Stylometry System


For general background information see Overview of Biometric Projects.

Stylometry is the study of the unique linguistic styles and writing behaviors of individuals in order to determine authorship. Stylometry can be used to attribute authorship to anonymous or disputed documents, and it has legal as well as academic and literary applications. We are interested in the question of the authorship of email, an area of forensic linguistics.

Stylometry uses statistical analysis, pattern recognition, and artificial intelligence techniques. For features, stylometry typically analyzes the text by using word frequencies and identifying patterns in common parts of speech. It might also use what are called "rare pairs", an individual's habits of word collocation. A paper and MIT Thesis describe some existing systems.


We will continue to develop and test the system previously developed and tested, see Stylometry Technical Paper (fall 2007) and associated slides. Also see Authentication Technical Paper (fall 2007) and associated slides.

The data collection simply involves the collection of plaintext files. The feature extraction component already exists but is written in C# and should probably be rewritten in Java. It calculates such measurements as the average word length and the letter frequencies, and additional features might be added.

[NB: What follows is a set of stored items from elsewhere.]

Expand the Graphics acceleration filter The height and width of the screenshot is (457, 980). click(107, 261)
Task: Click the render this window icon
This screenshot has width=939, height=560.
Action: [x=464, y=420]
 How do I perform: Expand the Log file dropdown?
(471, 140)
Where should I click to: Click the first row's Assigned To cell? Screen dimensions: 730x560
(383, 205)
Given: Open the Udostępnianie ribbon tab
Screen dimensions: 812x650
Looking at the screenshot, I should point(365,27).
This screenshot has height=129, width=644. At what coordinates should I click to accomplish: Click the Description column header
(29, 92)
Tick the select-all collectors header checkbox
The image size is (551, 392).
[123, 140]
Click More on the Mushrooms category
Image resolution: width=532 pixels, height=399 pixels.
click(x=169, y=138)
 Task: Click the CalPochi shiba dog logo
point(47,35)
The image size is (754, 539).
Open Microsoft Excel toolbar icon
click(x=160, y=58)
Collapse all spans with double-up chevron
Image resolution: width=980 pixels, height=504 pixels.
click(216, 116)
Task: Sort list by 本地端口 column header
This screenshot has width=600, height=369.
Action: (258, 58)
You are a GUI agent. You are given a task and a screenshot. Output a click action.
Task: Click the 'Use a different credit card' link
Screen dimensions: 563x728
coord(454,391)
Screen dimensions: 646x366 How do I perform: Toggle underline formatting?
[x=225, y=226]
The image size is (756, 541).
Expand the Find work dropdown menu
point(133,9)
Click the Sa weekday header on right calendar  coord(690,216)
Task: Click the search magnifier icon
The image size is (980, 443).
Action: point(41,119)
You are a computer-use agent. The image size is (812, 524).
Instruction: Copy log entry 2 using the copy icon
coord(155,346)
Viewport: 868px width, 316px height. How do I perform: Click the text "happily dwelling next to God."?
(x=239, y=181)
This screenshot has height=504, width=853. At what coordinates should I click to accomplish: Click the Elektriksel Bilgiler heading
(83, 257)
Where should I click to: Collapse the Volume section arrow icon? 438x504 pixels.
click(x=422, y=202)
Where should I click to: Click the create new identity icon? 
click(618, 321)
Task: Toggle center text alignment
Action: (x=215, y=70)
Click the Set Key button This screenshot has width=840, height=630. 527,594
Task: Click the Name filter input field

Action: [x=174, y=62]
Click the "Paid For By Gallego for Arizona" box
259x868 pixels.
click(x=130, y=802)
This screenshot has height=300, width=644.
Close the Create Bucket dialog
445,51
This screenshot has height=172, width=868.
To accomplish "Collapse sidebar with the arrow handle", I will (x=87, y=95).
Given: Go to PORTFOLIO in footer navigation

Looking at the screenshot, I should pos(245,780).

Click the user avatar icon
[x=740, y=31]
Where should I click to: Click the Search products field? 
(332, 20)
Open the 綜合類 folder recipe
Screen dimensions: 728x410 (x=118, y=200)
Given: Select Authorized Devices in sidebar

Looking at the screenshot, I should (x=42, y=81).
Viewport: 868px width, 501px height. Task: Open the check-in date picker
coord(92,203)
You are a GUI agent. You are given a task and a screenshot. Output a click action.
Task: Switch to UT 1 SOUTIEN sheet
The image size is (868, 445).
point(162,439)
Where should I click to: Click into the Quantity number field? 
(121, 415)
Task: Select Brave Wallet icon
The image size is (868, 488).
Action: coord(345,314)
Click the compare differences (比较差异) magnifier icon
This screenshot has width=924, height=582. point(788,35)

This semester's project will have two primary focuses. First, we will become familiar with the system and collect as much additional data as possible, including data from each team member. Each participant (subject) will create ten different emails, each of length 100-200 words, and each one on a different subject (e.g., what you like/don't like to eat, what you like/don't like to do, what type of schoolwork you like/dislike, etc.). This semester in order to increase the accuracy of the system we would like to increase the number of feature measurements, so some programming will be required. Second, and following what we did last semester, we will format the feature-vector data for ease of processing by the Biometric Authentication System team, see Feature Data Format.